TO DO: Check each line of the entries. Copy the ones that contain the string "computer".

=-=-=

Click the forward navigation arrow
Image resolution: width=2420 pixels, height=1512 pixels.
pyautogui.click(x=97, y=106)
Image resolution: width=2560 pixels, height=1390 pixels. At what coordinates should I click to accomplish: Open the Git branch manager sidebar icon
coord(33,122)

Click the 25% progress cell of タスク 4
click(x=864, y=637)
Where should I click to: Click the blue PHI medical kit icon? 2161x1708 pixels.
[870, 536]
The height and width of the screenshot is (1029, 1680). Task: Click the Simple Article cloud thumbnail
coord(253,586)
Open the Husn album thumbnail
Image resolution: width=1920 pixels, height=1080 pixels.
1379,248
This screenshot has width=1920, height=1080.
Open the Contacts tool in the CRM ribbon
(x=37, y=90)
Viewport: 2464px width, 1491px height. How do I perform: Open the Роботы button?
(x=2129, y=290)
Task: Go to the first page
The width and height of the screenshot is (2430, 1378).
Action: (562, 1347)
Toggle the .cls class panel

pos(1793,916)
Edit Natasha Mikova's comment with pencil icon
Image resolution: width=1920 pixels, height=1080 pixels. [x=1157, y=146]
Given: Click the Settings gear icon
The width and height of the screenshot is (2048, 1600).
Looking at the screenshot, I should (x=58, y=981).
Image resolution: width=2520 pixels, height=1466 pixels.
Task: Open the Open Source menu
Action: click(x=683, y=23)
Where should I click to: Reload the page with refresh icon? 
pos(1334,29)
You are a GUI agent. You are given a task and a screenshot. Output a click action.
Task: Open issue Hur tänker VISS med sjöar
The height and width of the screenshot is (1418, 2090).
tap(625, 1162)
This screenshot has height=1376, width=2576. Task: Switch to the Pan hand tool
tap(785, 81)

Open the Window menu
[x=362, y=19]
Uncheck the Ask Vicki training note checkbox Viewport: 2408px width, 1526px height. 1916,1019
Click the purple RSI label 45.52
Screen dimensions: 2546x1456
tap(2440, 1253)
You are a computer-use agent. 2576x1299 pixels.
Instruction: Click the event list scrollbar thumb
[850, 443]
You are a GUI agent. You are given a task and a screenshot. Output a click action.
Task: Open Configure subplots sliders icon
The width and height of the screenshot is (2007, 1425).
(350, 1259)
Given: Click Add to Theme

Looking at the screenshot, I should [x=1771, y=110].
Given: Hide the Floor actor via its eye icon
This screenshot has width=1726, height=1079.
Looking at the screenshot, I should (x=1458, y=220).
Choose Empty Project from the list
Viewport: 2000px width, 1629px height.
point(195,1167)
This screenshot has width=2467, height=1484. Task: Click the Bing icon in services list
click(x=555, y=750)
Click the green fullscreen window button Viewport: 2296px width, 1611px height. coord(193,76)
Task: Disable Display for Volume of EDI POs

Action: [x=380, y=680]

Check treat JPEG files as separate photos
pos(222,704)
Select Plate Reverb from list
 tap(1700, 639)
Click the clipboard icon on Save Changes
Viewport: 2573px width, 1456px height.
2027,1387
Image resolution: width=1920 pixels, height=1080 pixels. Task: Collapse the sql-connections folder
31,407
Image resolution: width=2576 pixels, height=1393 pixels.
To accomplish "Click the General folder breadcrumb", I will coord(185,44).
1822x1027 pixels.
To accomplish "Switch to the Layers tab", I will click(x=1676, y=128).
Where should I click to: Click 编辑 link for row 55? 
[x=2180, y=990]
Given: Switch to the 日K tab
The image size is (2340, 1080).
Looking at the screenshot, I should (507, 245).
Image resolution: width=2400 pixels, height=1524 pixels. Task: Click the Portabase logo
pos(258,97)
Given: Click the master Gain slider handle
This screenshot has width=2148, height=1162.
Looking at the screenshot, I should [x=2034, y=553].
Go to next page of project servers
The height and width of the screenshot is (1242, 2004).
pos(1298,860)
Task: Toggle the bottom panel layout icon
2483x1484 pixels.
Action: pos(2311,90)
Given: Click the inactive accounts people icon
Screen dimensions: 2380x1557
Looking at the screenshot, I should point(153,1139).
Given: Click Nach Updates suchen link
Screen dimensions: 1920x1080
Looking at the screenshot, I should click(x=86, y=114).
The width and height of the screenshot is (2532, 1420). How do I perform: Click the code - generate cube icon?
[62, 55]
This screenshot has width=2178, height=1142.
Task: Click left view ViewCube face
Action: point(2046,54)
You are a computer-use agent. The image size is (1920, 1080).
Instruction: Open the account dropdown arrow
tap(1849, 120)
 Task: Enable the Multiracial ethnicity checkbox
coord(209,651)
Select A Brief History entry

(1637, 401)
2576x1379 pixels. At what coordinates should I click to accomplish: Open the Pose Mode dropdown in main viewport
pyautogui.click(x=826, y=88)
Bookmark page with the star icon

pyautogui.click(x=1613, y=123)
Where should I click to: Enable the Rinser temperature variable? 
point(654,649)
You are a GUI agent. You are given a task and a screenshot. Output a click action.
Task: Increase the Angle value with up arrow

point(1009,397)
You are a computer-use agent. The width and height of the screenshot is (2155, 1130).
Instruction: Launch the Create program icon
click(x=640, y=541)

=-=-=

WRITTEN SOLUTION:
You are a computer-use agent. 2576x1299 pixels.
You are a computer-use agent. The image size is (1920, 1080).
You are a computer-use agent. The width and height of the screenshot is (2155, 1130).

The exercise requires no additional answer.